Below is a block of entries; repeat exactly the lines starting at the line that contains "Where should I click to: Click the Delete" and ending at the line that contains "This screenshot has width=943, height=1280.", both included.

Start of Source records

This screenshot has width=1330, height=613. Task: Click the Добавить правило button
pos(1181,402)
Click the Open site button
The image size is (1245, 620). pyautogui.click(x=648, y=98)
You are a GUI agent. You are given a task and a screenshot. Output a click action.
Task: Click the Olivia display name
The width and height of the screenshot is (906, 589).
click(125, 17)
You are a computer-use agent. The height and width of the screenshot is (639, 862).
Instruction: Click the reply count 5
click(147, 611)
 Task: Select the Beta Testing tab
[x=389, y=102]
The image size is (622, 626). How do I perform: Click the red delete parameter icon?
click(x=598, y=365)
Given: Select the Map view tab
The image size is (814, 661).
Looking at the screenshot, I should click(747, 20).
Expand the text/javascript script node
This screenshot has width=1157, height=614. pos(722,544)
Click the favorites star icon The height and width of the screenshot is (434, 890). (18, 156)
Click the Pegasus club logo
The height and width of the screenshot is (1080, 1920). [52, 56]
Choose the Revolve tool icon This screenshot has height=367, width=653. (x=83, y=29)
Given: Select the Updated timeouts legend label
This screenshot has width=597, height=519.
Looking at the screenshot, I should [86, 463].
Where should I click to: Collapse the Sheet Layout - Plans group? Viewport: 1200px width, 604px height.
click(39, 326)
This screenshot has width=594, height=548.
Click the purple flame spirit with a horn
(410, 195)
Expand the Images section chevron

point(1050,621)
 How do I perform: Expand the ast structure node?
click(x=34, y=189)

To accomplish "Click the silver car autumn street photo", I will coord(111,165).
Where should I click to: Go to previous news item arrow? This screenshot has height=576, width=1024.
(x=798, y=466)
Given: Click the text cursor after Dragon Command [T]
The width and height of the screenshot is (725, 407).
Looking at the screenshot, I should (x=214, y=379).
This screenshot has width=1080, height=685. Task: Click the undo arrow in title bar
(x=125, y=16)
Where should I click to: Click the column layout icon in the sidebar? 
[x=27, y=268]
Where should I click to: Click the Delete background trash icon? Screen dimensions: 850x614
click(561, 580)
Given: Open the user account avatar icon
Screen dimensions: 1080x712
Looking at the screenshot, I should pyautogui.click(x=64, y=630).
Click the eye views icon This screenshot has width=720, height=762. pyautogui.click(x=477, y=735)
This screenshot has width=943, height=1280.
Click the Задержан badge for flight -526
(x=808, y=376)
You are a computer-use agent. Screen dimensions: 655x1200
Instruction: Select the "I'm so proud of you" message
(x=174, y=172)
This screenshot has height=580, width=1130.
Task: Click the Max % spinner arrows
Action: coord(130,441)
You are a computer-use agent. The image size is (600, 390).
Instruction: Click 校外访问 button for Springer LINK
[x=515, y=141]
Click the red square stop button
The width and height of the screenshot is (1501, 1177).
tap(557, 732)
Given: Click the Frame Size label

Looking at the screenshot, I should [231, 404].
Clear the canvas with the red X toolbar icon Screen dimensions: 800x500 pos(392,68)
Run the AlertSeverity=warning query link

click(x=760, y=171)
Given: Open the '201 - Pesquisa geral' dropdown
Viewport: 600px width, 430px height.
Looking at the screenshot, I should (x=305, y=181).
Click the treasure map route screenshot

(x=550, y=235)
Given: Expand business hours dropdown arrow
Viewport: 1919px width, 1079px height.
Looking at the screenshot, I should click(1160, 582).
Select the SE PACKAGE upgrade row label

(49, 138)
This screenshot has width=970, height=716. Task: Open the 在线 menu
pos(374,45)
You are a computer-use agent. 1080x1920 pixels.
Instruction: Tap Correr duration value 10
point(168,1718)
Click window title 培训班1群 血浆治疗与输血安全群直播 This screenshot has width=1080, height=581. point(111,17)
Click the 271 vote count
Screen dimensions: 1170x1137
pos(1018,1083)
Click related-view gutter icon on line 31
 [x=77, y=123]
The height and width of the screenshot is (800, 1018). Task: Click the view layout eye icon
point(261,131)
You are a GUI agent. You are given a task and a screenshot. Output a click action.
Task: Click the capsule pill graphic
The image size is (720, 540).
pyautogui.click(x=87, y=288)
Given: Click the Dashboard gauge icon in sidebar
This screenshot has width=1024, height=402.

End of Source records

Response to this task ->
Where should I click to: Click the Delete background trash icon? Screen dimensions: 850x614
click(561, 580)
Given: Open the user account avatar icon
Screen dimensions: 1080x712
Looking at the screenshot, I should pyautogui.click(x=64, y=630).
Click the eye views icon This screenshot has width=720, height=762. pyautogui.click(x=477, y=735)
This screenshot has width=943, height=1280.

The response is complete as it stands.